I finished the race without any further penalties. Climbing rope, no problem. Spear, no problem. When I went to the timing tent, I couldn’t believe. it. The best I had ever done in a Sprint. 5th in my age group!
As I saw more and more of my friends that day, we were asking each other the usual questions. “How did you do?” “How many burpees?” When I told them my time and proudly said “No burpees”, that gnawing, guilty, feeling got a little stronger. Especially when it was friends who I really respect, friends who typically beat me at other races.
Still, it wasn’t enough for my ego to do anything about it. I was too happy with myself. I mean, I just qualified for *OCR Worlds! That giant 5 in age group made me feel like a real winner!
So I let it stand and then tried not to think about it. Except that I couldn’t. Because there it is for all the world to see. It lives on the Spartan results page. It lives on my Athlinks page. It’s the tell-tale heart of my cheating. As I look at the photo I just placed above, I notice my profile photo happens to be of my son and I. No accidents. Do I want my son to cheat? Do I want to teach my children that it is ok to cut corners in life when no one is watching?
As OCR World’s approached, that gnawing, guilty, horrible twinge started up again, but then I realized that I qualified for World’s anyway with some other races, so “it didn’t really matter”.
This next part is what I have had the hardest time with. The part that I am the most scared to write. Obstacle Racing Media is the company that I helped co-create and that I work on every day. Many times, ORM calls out race directors or others that have cut corners or have been less than above board. So, for me to admit that I have cheated makes me a giant hypocrite, which I somehow measured as worse than a cheater. It means that some people may stop supporting ORM, or if they never did, it would give them more reason to stay away and tell their friends to do the same.

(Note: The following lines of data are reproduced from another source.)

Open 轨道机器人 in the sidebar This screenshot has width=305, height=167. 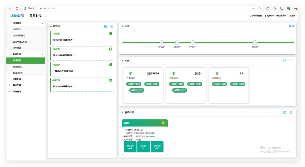point(18,67)
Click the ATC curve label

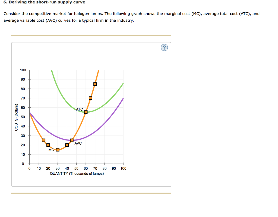(x=79, y=109)
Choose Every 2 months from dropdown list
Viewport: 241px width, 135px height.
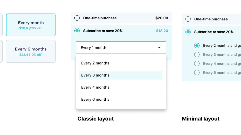pyautogui.click(x=95, y=63)
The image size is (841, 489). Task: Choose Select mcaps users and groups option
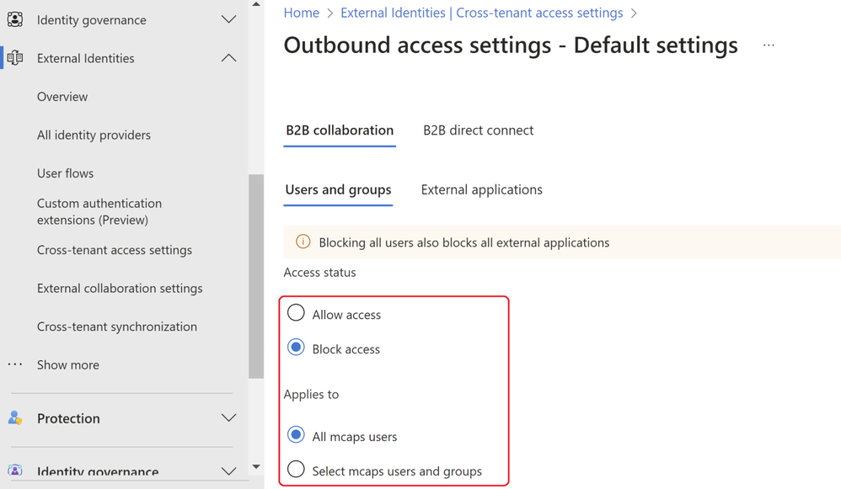[296, 470]
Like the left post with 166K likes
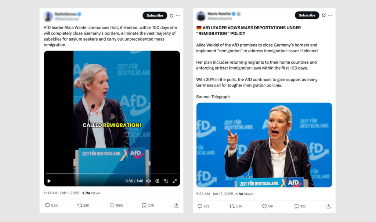This screenshot has width=376, height=222. coord(116,206)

At one point, I had it in my head that when the Spartan Sprint came back around to Georgia, it would be the perfect time to come clean. Sometime after posting my 2015 Sprint results, I could talk about what happened last year. Well, that time came and went and I was still too much of a puss to write it.
So here we are, I am letting it out. It has sucked for me this whole time to live with it, and this post needed to happen.
If friends like Holly, like Melanie, and my partner Christian, have the balls to tell the truth no matter the consequences, then so can I.
I am going to see if I can get my results from that race removed from the Spartan pages and from Athlinks. If I can’t, then it will be reminder of what I did, and something that I never want to do again.
*Editor’s note – I received the email below from The OCR World Championships around 6:00pm EST, the same day this blog post went up. I understand and accept their decision.
In reading your recent editorial on Obstacle Racing Media entitled, “I Cheated”, it has now been brought to my attention that you knowingly submitted results to prove your qualification for the 2014 OCR World Championships that were obtained under false pretenses, having openly admitted to cheating during the race in question.
While I certainly commend you for coming forward publicly at this time to be open and honest with what occurred during that race and your choice to submit those results to us as proof of your qualification, we would be remiss to simply allow this to pass by without consequence. If our sport is to continue to grow and evolve, we must rely on race organizations and athletes to enforce and follow the rules that are set in place.
To that end, due to the fact that you chose to submit qualifying results for the 2014 OCR World Championships in which you knowingly cheated to obtain the given result, we will be disqualifying your result from the 2014 OCR World Championships and you will no longer be listed as a finisher.